For the reasons stated above I conclude that the Sale Agreement in casu between the applicant and the 1st respondent was null and void ab initio. It is therefore unenforceable and the applicant’s claim for cession of title to the disputed property and the eviction of the 3rd respondent therefrom must fail. The application is accordingly dismissed.
Turning to the 3rd respondent’s counter-application, her averments in support of her contributions and claim to the property, and her consequent right to continue in occupation thereof, were not meaningfully challenged by the applicant or the 1st respondent in their respective affidavits. Having regard to her uncontroverted evidence and the balance of convenience as between the parties, I am satisfied that she is entitled to the relief she seeks.
It is clear from the evidence before the Court that the 1st respondent entered into a transaction with full knowledge of his inability to deliver what he had promised at the relevant time. By virtue of his reckless conduct, he has invited the institution of the proceedings in casu. In my view, it is just and equitable that he should bear the costs of the application as well as the counter-application.
In the result, it is ordered that:
- The agreement of sale, transfer and cession between the applicant and the 1st respondent concluded on the 7th of January 2000, in respect of Stand 15724, Unit “P” Seke, Chitungwiza (the Property), be and is hereby set aside.

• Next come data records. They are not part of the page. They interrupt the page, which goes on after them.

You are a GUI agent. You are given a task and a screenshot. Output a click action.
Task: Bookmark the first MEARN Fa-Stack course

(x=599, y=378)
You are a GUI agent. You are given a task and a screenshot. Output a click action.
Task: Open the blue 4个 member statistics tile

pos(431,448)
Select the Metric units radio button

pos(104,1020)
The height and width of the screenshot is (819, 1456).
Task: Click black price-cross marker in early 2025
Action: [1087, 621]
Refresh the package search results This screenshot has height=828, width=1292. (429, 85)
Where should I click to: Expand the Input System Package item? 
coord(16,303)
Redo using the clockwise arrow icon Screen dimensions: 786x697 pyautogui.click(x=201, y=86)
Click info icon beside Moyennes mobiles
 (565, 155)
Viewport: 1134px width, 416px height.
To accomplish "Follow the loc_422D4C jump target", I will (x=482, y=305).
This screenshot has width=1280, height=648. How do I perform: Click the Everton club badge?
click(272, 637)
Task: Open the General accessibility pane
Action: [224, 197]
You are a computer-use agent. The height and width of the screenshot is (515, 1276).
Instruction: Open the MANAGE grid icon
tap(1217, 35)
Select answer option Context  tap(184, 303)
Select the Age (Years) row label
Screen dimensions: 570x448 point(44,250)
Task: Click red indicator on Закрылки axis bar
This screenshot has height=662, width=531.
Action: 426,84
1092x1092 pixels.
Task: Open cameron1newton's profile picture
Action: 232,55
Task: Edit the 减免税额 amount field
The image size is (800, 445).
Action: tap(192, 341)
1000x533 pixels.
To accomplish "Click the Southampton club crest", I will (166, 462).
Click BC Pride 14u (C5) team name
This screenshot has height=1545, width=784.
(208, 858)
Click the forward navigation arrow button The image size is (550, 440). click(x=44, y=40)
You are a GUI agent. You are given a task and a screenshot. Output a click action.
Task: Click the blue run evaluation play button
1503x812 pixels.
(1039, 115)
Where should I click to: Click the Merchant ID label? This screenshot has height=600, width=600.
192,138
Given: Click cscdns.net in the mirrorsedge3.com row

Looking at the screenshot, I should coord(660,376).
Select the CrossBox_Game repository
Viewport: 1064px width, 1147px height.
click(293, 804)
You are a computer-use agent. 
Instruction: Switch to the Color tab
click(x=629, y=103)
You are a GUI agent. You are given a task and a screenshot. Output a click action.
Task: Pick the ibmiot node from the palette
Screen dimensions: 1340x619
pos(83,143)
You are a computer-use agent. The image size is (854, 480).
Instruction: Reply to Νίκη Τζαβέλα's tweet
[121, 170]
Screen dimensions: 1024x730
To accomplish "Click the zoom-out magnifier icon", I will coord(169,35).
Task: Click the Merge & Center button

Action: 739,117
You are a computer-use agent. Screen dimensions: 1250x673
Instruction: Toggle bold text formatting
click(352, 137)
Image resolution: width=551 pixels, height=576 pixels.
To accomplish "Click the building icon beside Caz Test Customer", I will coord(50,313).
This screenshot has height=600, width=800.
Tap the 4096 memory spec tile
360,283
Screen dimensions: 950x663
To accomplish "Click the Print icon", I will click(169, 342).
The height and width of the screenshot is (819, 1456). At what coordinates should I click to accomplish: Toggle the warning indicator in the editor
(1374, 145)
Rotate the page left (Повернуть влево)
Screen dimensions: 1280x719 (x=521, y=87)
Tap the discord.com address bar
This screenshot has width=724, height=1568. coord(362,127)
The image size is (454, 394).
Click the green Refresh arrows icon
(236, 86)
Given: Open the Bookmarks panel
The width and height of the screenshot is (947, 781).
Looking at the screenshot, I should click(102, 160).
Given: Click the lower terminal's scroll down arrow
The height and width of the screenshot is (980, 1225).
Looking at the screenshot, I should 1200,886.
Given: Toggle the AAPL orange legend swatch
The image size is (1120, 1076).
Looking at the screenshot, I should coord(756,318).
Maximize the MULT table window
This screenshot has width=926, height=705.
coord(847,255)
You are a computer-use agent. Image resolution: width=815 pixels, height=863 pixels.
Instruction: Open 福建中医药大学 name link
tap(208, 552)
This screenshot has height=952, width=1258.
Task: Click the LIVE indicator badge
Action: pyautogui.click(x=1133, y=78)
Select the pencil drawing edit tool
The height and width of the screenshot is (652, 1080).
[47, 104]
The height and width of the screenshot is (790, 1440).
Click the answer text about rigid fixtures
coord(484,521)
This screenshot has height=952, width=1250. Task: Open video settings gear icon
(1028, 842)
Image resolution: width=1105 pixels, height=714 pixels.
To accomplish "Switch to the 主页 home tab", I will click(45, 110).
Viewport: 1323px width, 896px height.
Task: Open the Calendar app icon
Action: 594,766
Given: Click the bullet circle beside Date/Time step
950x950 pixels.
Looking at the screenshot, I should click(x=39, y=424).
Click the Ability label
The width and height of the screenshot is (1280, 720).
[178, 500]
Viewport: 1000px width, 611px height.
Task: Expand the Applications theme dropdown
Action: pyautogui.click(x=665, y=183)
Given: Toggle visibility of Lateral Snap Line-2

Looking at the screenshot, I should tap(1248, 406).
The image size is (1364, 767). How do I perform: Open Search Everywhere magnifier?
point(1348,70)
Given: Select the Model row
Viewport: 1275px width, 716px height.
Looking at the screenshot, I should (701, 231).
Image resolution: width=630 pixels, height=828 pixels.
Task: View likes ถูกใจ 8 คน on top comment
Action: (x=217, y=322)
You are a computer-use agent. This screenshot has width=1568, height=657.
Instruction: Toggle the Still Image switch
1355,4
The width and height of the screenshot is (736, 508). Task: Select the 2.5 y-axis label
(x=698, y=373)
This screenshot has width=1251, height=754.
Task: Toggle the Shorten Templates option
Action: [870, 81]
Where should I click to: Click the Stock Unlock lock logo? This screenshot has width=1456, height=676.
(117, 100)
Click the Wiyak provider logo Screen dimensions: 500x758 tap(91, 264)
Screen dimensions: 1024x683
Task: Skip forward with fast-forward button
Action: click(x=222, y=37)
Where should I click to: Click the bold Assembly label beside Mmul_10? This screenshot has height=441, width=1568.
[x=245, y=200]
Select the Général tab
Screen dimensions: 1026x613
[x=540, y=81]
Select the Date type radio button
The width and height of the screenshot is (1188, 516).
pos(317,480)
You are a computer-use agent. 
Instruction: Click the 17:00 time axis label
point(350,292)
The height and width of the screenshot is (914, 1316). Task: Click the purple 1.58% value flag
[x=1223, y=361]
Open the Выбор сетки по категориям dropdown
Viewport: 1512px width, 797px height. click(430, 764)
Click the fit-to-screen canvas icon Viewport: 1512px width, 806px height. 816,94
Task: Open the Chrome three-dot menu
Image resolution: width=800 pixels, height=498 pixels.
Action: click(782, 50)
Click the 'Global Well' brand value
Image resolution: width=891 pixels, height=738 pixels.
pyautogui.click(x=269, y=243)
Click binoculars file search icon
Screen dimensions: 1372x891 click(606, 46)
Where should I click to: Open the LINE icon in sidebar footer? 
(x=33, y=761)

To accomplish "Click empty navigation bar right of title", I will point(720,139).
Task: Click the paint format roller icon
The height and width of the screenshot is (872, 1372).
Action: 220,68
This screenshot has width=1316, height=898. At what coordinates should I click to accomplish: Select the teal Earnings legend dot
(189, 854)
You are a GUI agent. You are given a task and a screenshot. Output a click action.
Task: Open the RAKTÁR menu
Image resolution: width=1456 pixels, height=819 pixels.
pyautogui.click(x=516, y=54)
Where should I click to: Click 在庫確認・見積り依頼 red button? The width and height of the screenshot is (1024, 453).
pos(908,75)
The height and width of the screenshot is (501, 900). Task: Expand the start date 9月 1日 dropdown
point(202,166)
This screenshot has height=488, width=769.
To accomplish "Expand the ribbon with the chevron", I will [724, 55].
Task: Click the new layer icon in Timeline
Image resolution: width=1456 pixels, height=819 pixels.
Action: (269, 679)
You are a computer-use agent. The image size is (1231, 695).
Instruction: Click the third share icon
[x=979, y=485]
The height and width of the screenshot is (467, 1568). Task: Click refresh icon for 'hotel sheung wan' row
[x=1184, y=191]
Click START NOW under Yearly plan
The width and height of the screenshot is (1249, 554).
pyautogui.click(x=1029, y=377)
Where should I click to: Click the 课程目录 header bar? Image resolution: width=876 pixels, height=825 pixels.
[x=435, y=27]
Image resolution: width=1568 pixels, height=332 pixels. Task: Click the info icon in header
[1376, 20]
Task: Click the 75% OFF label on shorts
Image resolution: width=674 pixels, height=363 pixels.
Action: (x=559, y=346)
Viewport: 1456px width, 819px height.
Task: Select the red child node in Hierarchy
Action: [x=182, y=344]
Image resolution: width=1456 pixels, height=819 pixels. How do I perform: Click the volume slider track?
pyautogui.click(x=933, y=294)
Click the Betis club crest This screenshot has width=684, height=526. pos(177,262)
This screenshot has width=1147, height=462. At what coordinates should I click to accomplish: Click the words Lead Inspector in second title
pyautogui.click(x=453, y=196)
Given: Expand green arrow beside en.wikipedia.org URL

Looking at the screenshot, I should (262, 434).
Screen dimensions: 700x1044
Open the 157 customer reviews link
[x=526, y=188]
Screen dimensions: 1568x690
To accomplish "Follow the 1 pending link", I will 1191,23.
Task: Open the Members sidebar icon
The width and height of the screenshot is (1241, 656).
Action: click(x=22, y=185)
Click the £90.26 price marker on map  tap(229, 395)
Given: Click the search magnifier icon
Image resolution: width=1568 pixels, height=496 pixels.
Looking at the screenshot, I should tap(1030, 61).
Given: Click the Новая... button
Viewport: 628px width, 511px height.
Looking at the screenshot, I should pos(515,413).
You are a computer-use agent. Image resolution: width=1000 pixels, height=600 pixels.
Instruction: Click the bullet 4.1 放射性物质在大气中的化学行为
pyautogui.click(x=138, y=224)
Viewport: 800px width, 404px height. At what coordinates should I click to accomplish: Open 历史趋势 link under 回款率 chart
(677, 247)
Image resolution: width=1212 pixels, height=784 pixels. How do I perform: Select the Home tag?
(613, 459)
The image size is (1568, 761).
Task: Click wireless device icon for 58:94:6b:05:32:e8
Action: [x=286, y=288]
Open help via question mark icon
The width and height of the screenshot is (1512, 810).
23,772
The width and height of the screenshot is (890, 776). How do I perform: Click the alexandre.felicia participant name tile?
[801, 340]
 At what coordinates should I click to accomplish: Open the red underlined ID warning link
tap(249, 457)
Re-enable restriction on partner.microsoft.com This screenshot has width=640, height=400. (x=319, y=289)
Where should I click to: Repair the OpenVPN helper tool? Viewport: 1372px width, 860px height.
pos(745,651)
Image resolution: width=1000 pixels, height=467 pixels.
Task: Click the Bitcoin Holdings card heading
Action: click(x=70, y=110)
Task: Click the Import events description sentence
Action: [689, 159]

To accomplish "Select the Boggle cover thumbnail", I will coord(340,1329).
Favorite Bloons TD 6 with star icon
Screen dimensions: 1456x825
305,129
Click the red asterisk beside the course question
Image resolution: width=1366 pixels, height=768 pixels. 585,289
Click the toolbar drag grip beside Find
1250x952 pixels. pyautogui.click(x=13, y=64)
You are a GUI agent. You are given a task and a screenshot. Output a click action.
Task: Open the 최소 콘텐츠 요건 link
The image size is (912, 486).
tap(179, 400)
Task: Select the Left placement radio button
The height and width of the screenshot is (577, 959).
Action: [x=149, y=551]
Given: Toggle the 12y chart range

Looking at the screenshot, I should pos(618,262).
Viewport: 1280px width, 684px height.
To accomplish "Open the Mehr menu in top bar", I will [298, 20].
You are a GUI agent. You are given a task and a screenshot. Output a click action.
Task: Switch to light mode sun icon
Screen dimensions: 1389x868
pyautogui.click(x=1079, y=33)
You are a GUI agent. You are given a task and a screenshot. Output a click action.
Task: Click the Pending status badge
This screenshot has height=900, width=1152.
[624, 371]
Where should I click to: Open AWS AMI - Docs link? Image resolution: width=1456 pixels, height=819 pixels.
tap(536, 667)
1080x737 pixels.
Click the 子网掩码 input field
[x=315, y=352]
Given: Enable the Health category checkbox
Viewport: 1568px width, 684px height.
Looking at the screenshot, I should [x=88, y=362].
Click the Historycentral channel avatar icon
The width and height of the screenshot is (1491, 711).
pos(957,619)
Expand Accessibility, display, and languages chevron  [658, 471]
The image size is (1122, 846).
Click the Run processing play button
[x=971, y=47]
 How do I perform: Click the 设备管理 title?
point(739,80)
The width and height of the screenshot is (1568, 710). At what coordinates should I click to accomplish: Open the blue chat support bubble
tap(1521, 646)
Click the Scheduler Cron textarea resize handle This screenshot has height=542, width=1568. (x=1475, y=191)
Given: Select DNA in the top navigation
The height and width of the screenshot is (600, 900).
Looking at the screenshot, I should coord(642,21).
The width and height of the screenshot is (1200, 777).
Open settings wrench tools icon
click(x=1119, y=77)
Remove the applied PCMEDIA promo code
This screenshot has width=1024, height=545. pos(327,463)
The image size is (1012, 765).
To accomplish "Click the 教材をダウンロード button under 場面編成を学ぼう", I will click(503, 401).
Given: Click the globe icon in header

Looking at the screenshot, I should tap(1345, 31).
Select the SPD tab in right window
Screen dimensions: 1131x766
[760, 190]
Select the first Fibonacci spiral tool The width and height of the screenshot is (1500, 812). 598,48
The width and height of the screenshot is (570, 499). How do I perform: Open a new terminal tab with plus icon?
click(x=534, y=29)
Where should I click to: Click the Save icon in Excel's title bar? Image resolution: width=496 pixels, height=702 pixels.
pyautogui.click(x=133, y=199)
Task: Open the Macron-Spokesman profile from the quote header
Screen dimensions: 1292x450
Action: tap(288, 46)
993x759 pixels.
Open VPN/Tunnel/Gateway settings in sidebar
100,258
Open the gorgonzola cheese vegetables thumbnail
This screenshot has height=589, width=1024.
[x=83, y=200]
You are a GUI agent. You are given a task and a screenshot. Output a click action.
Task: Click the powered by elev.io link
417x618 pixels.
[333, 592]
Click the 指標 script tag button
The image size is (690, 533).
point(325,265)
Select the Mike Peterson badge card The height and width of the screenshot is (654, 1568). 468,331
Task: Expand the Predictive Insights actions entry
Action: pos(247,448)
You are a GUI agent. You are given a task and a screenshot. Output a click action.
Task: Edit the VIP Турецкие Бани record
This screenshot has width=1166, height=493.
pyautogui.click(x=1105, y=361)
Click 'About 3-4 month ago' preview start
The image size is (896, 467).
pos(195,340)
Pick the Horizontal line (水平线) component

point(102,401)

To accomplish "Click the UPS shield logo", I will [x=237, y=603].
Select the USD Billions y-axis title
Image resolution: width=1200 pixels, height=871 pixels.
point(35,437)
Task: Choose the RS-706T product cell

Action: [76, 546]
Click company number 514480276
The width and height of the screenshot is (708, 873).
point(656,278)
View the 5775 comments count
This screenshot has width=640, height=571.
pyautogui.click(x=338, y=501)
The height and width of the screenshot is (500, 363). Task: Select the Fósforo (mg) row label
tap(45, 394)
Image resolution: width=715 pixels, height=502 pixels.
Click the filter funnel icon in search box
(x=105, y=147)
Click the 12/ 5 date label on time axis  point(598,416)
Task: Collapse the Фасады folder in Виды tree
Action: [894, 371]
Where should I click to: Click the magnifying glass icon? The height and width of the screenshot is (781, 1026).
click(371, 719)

The 1st respondent be and is hereby interdicted from entering into or concluding any agreement with any person for the sale, transfer or cession of any right, title or interest in the Property unless and until:
- the prior written permission and consent of the 2nd and 3rd respondents are first obtained; or
- an order of a competent court as to the distribution of matrimonial property, arising from any action for the dissolution of the marriage between the 1st and 3rd respondents, is obtained.
- The 2nd respondent be and is hereby interdicted from attending to the transfer or cession of any right, title or interest in the Property unless and until either of the events referred to in paragraph 2 occurs.
- The 1st respondent shall pay the costs of the application and the counter-application in this matter.